RECORDS FOR PROCESSING -
= Beginning of Section =
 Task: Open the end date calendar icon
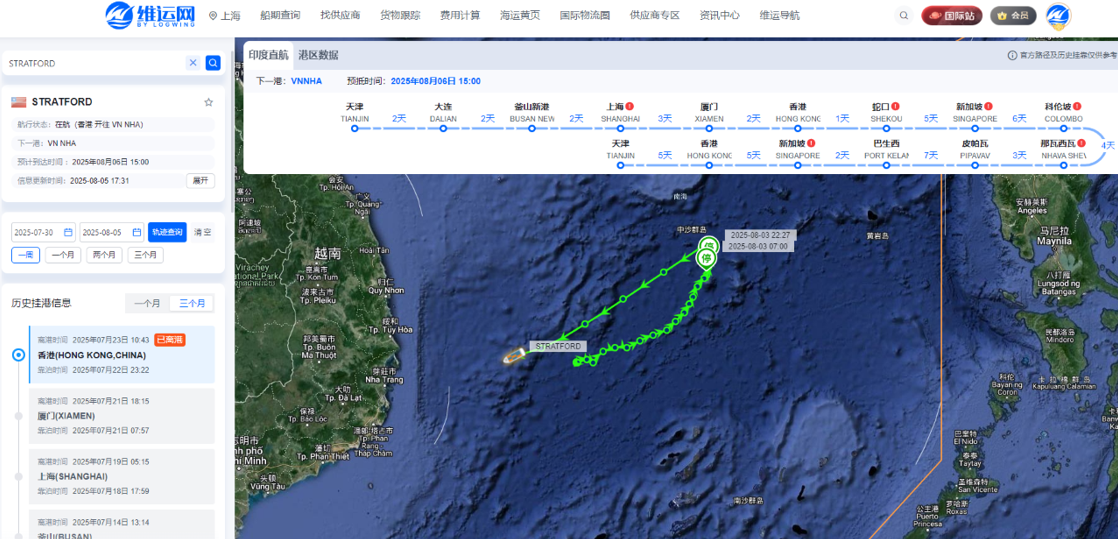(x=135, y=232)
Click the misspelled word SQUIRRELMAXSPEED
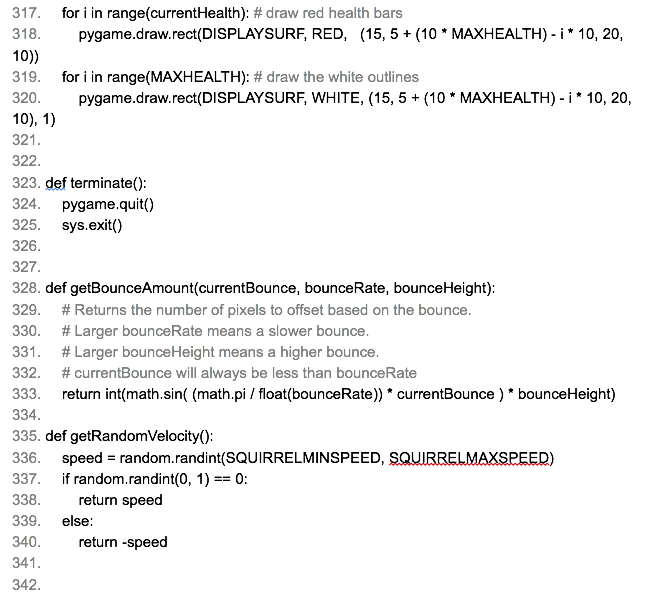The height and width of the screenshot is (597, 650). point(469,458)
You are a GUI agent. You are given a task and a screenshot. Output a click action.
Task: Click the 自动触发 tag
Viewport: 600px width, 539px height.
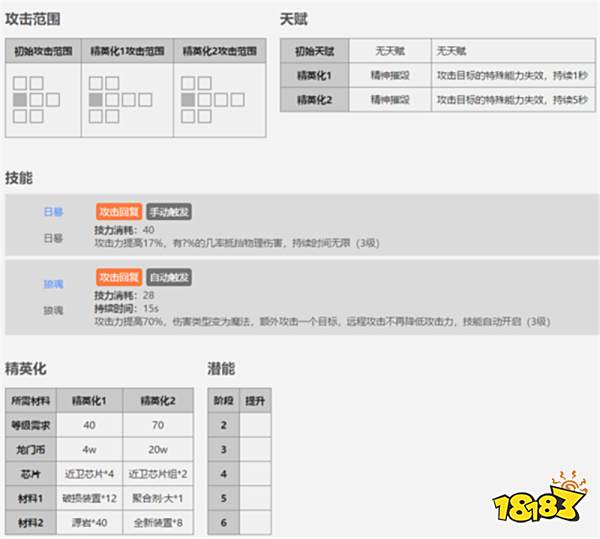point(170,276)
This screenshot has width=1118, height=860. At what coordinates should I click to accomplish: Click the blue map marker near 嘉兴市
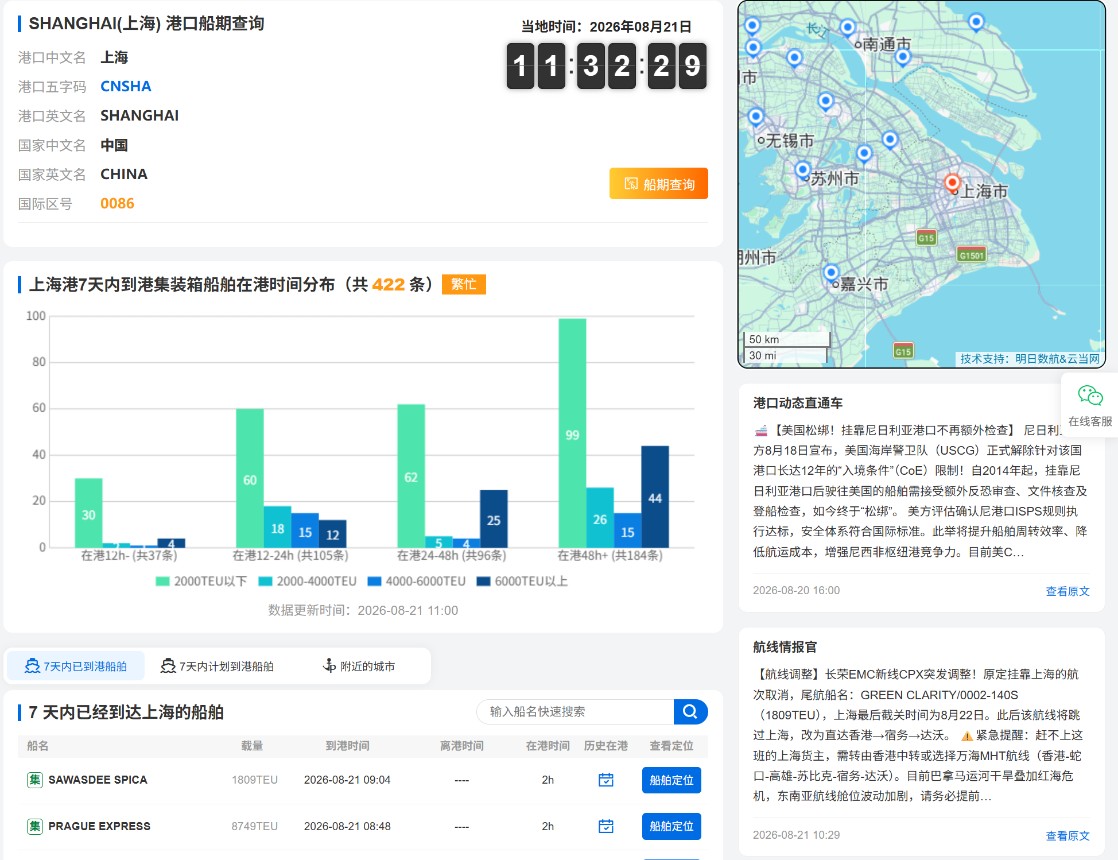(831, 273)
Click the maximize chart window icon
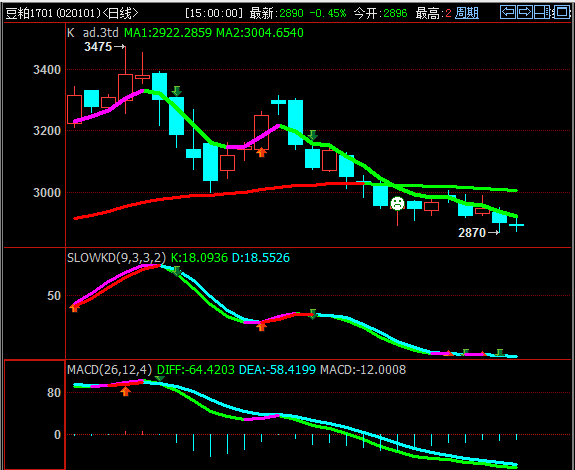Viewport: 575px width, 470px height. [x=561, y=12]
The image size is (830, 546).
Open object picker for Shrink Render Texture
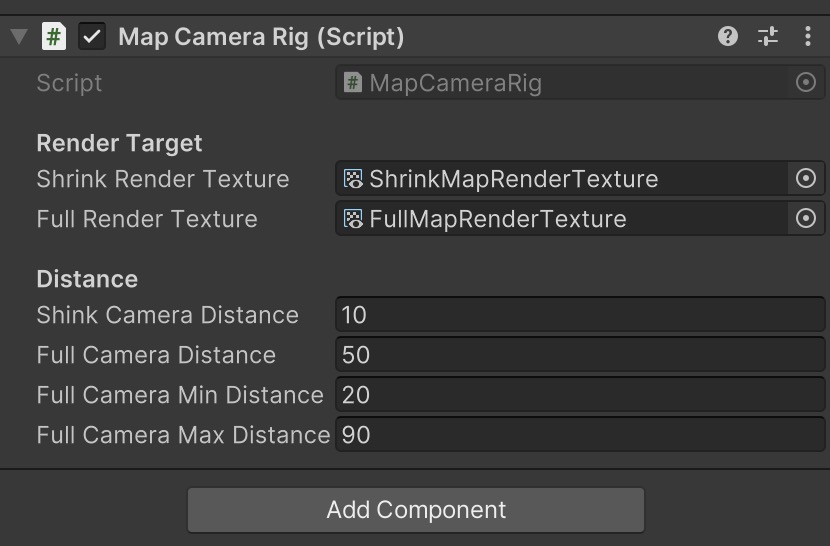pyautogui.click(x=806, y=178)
= End of Section =
REQUIRED WORK - Drop the pictures and reproduce the rest of the data above exactly.

RESULT -
 Task: Open the end date calendar icon
(x=135, y=232)
Click the misspelled word SQUIRRELMAXSPEED
The height and width of the screenshot is (597, 650). point(469,458)
You are a GUI agent. You are given a task and a screenshot. Output a click action.
Task: Click the 自动触发 tag
Viewport: 600px width, 539px height.
point(170,276)
This screenshot has width=1118, height=860. At what coordinates should I click to accomplish: Click the blue map marker near 嘉兴市
(831, 273)
Click the maximize chart window icon
Viewport: 575px width, 470px height. [x=561, y=12]
The image size is (830, 546).
Open object picker for Shrink Render Texture
pyautogui.click(x=806, y=178)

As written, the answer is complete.